Setelah kepergiannya, Li menerima banyak ucapan belasungkawa dari teman-teman dan mantan teman sekelas Gao. Salah satu dari mereka bahkan menceritakan kisah ketika Gao pernah mengejar dan menangkap pencuri tas bersama teman-temannya. Cerita yang awalnya dianggap Li sebagai bualan, tapi kemudian dibenarkan dengan foto-foto kejadian tersebut.
Budaya Kerja Lembur di China dan Respons Publik
Di China, perusahaan teknologi dikenal dengan budaya kerja keras, termasuk sistem kerja “996”, yakni bekerja dari pukul 09.00 hingga 21.00 selama enam hari dalam sepekan. Padahal, undang-undang ketenagakerjaan China menetapkan batas maksimal delapan jam kerja per hari dan 44 jam per minggu. Namun, aturan tersebut kerap tidak ditegakkan secara ketat.
Di media sosial China, banyak warganet mengaku sulit menemukan pekerjaan yang memberikan dua hari libur dalam seminggu. Sebuah laporan Organisasi Kesehatan Dunia (WHO) pada 2021 juga menunjukkan bahwa kerja lembur meningkatkan risiko kematian akibat penyakit jantung hingga 42 persen. Biro Sumber Daya Manusia dan Jaminan Sosial yang menaungi perusahaan tempat Gao bekerja menyatakan tengah menyelidiki kasus ini.

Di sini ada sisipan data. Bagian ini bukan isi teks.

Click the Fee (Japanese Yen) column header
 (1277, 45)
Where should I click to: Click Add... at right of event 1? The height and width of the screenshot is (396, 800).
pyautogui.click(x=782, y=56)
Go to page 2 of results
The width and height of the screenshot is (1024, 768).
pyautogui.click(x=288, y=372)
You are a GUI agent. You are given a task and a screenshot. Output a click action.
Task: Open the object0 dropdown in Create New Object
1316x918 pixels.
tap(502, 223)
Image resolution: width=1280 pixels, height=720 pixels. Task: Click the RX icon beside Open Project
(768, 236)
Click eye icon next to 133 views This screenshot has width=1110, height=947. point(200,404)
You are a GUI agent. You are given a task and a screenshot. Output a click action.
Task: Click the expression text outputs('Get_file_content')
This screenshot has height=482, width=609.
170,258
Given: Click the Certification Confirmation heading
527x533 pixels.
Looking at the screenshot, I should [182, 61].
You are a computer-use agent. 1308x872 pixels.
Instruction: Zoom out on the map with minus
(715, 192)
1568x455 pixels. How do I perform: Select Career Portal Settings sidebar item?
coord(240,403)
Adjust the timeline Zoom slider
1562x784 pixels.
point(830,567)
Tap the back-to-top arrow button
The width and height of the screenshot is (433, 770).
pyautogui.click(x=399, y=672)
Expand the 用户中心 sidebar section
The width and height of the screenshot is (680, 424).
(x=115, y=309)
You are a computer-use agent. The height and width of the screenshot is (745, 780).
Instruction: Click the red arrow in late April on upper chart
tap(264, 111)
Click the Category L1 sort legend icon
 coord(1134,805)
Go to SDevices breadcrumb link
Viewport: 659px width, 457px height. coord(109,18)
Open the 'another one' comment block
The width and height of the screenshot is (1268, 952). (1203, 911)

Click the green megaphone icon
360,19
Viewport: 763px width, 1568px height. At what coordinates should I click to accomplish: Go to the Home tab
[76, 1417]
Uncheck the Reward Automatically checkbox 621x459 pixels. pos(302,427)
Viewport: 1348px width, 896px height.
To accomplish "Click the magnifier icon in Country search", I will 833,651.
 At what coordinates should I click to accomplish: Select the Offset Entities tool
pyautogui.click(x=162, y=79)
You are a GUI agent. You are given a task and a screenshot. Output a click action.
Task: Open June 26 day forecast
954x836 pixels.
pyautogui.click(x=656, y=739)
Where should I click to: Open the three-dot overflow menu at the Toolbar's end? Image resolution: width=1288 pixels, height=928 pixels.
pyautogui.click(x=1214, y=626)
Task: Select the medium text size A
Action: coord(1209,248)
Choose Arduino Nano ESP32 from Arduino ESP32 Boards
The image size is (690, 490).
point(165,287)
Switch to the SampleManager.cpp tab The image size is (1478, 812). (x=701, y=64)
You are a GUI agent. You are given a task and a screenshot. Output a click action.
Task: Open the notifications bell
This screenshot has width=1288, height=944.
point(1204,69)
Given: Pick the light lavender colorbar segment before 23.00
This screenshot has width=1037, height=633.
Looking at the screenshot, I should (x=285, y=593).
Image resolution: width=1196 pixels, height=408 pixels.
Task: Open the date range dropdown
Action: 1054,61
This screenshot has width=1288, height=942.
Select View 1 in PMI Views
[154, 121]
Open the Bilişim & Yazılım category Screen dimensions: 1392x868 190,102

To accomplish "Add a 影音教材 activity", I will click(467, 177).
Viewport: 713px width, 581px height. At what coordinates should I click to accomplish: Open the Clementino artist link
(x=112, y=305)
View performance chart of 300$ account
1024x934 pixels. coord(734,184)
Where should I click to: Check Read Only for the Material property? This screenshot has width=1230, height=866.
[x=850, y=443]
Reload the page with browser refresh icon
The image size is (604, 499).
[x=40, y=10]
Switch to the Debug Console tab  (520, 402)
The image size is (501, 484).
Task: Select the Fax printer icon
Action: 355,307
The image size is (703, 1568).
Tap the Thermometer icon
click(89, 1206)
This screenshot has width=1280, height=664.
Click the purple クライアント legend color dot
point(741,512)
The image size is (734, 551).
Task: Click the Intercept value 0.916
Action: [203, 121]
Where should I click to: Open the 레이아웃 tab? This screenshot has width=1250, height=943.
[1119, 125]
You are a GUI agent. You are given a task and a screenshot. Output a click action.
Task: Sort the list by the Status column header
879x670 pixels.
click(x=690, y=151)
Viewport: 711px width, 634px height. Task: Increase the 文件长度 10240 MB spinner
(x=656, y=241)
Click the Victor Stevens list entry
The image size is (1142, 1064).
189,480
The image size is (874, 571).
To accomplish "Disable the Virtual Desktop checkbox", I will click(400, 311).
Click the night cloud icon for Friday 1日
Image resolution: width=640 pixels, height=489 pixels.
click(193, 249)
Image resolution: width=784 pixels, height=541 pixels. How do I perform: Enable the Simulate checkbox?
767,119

Sementara itu, gelombang empati dan kemarahan membanjiri media sosial. Banyak orang merasa melihat diri mereka sendiri dalam sosok Gao dan menyerukan perubahan mendasar dalam budaya kerja di China. “Sangat menyedihkan bahwa dia bekerja hingga detik-detik terakhir hidupnya. Tidak ada pekerjaan yang sepadan dengan itu,” tulis seorang warganet. “Pria bertanggung jawab ini akhirnya bisa beristirahat,” komentar lainnya. “Perusahaan yang hanya mencari keuntungan dari lembur karyawan seharusnya bangkrut,” tulis warganet lain.
Informasi lengkap mengenai isu ini disampaikan melalui laporan South China Morning Post dan NDTV yang dirilis pada akhir Januari dan awal Februari 2026.